The first brief communique was electrifying — "London, Tuesday, June 6, 1944: Under command of General Eisenhower, Allied naval forces, supported by strong air forces, began landing Allied armies this morning on the northern coast of France." The world caught its breath. Not since 1688 had an invading army crossed the English Channel, but now it was happening — Operation Overlord, D-Day, the all-out attack on Hitler's fortress Europe. The first assault wave hit the beaches of Normandy at 6:30 a.m. The place of the landing was the best-kept, most important secret of the war in Europe, and success depended on elaborate deception; but it was the individual valor of the men who went ashore in combination with the greatest marshaling of ships, planes, and guns ever in history that were decisive.

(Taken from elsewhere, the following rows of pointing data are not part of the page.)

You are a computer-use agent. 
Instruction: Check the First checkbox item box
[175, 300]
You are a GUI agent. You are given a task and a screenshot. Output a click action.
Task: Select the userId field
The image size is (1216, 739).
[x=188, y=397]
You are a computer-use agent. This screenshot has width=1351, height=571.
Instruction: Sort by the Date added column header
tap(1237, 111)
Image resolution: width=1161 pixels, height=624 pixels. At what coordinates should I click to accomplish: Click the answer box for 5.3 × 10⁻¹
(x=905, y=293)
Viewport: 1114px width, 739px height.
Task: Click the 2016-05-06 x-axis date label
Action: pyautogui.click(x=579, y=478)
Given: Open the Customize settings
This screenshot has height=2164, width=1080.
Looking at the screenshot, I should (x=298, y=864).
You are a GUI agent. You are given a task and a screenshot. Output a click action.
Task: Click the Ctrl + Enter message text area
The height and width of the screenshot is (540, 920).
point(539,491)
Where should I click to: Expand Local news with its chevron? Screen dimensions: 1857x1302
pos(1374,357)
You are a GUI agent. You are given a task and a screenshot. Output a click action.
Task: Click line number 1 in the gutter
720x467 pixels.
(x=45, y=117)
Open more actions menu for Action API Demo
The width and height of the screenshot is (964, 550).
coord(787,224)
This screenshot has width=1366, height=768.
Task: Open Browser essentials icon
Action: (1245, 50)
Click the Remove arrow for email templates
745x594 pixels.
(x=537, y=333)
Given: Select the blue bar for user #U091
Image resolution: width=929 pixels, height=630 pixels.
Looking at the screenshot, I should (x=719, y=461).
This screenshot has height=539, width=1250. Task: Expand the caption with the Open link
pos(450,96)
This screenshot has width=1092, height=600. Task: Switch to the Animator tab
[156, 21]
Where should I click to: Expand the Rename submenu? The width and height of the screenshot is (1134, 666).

Never was America's productive might so dramatically employed. The armada reached as far as the eye could see. It should never be forgotten that, of all events of the tumultuous 20th century, perhaps the most important was the defeat of the Nazi empire; and for a long and very dark time, for nearly five years, that outcome was by no means certain. D-Day was the turning point. It was Day 1 of the final drive to complete Allied victory.

Eisenhower gave the final "Order of the Day" that put the vast operation in motion in the early morning hours
of June 5, as meteorologists predicted a temporary break in the stormy weather.